Where Is Snowboarding Going?

Chris Moran – Musings From Uranus

Illustration: Stone – cargocollective.com/markventer

In my last piece I wrote of how perfect snowboarding experiences – like good nights out, sex and cigar smoking – are best when they’re spontaneous. If they’re really, really good they should also be regretful, and involve payments to keep photos off Facebook. Also, they should make you choke a little, especially if you’re riding three foot of fresh in Japan and going for the ultimate ‘Bukakke Beard’. I’ll give you that too.

Twenty years ago for example, skaters were almost exclusively groups of teenagers, looking to bide their time between asking strangers to buy cigarettes or cheap cider from off-licenses and lying about how many girls they’ve fingered in the park.

But this month, for the last column of the season I’m going to look into my crystal ball and give you some predictions. Prediction number one: you’ve just guessed I don’t actually have a crystal ball. See? I’m a natural at this. I do, however, have a cup of tea – so I’m going to fish the tea-bag out of the bin, spill its contents into the smallest plate I can find in my kitchen, pretend it’s a saucer, and look at it aimlessly at the mess I’ve created whilst wearing a kitchen towel on my head. Prediction number two: you still don’t believe me. Fuck you. I am.
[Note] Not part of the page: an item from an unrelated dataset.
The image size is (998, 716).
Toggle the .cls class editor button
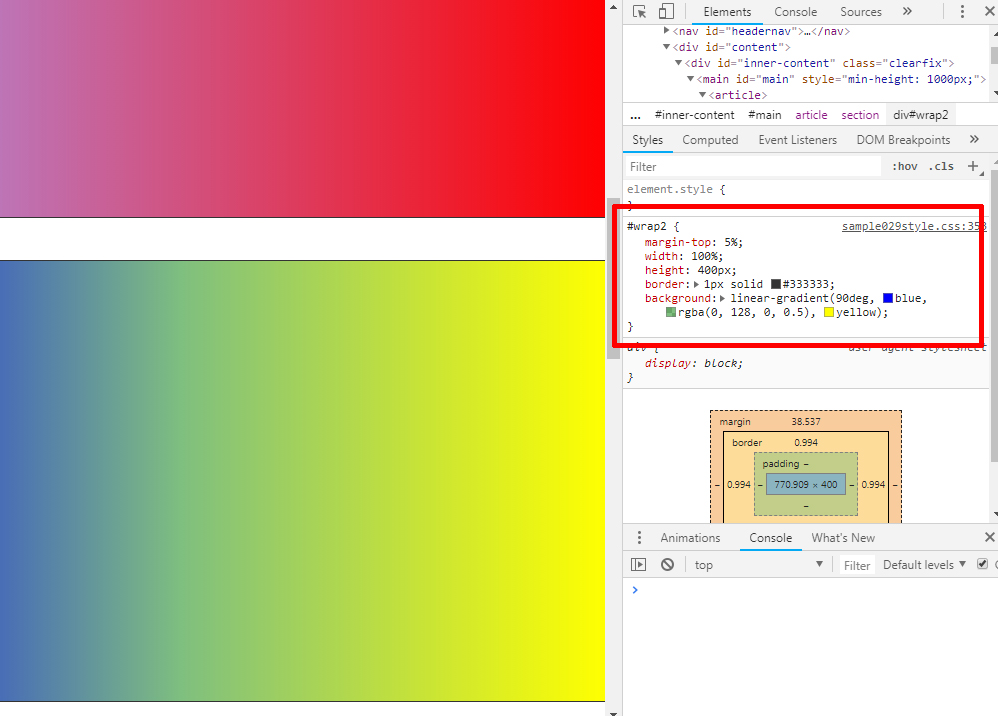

Now obviously, any guess as to the future of our sport is fraught with Tomorrow’s World-style gaffs. If you don’t remember it, TW was the primetime BBC show that predicted trends and future technology but utterly failed to foresee the internet. That every episode of the show is now on YouTube is an irony almost as delicious as the Backdoor Tax that Lord Fink will no doubt be forced to ‘offshore’ when he eventually goes to prison.

Anyway, I digress: my point is that predictions, like goalkeeper uniforms, are just one of those things that are very, very good at making you look like a twat in ten years hence. Them’s the rules. The only counter to this is to summon up ambiguous metaphors and easy-to-misinterpret algorithms in the style of Nostrodamus, or other quasi-religious charlatans with agendas to push. Naturally, this is exactly the vibe I’m aiming for.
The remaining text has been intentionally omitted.